U.S. Presbyterians Narrowly Reject Same-Sex Marriage
The Presbyterian Church (U.S.A.) narrowly rejected a proposal to revise the traditional definition of marriage on Friday, a year after it struck down a barrier to ordaining gays.
The Presbyterian General Assembly, meeting in Pittsburgh, voted 338-308 against changing how marriage was defined in the church constitution from a "civil contract between a woman and a man" to a "covenant between two people." The assembly also rejected measures that would have affirmed a traditional definition of marriage or sought more theological study of the issue.
Other mainline Protestant churches have approved gay ordination or have permitted individual congregations to celebrate same-sex unions in recent years. The U.S. Episcopal Church, which is holding its national convention through next week in Indianapolis, will consider official prayers for blessing same-sex unions. However, only one major Protestant denomination, the United Church of Christ, has endorsed same-sex marriage outright.
The Presbyterian Church (U.S.A.), like many Protestant groups, has debated for decades whether the Bible prohibits same-sex relationships. The discussion has focused mainly on whether to ordain gays and lesbians who aren't celibate. But as gay acceptance has grown in the broader culture, marriage has become a larger part of the church discussion of homosexuality.
Six states and the District of Columbia have legalized gay marriage and three more could do so this year, but 30 states have passed constitutional amendments limiting marriage to unions of a man and a woman. Throughout debate on the measure Friday, Presbyterian clergy from states where gay marriage is legal said they have been inundated with requests to officiate at same-sex weddings and were upset that they had to risk prosecution in church courts to preside at the ceremonies.
Priest Guilty of Misconduct for Officiating at Same-Sex Wedding
The highest Presbyterian court found the Rev. Jane Spahr of San Francisco guilty of misconduct in 2010 for officiating at same-sex weddings when they were legal in California.
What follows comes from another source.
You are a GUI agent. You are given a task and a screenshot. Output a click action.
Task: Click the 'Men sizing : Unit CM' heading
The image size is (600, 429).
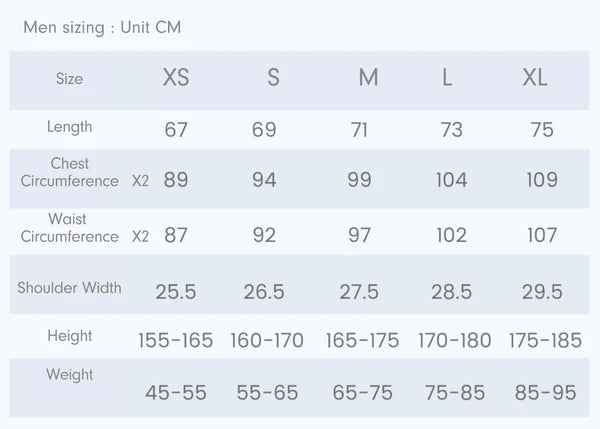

According to the court's rulings, clergy are allowed to bless same-sex unions but not to perform weddings. On Wednesday, the vice-moderator of the Presbyterian General Assembly resigned after controversy over her recent decision to sign a marriage license for a same-sex couple.
Opponents of the new definition of marriage said it would violate the word of God, divide the Presbyterian Church and alienate the denomination from its many partner churches overseas. If the assembly had approved the redefinition, it would have required ratification from a majority of the church's 173 presbyteries, or regional districts, a process that usually stretches for months.
"I must affirm definition of marriage as between one man and one woman," said Jodi Craiglow, of the Miami Valley Presbytery in Ohio. She directly addressed gay Presbyterians. "As much as my heart breaks for your pain and frustration, I must simply hold to the standard of the God I love," she said.
Michael Adee, executive director of the gay advocacy group More Light Presbyterians, called the outcome "a heartbreaking moment, a disappointing moment." Several delegates and observers wept after the vote. "It's a moment to grieve and it's also a moment when we pick up and keep doing the work," Adee said. "The conversation isn't over."
In a trend occurring in many denominations, the Presbyterians have been losing members for decades. Last year, the denomination dropped just below 2 million members, and several theologically conservative churches have left to affiliate with like-minded denominations. In an unusual move, one liberal California congregation, the West Hollywood Presbyterian Church, recently split off to join the United Church of Christ, saying Presbyterians have been too slow to support gays and lesbians.
The marriage vote came after another contentious discussion that split the assembly. Late Thursday, Presbyterians voted 333-331 with two abstentions to reject a plan to divest from three companies whose products are used by the Israeli government to maintain the occupation of Palestinian territories. Instead, Presbyterians adopted a measure calling for investment that contributes to peace in the region.
On Friday morning, pro-Palestinian advocates tried unsuccessfully to revive the divestment proposal. Delegates did, however, approve a boycott of goods produced by settlements in the territories, including Ahava skin care company.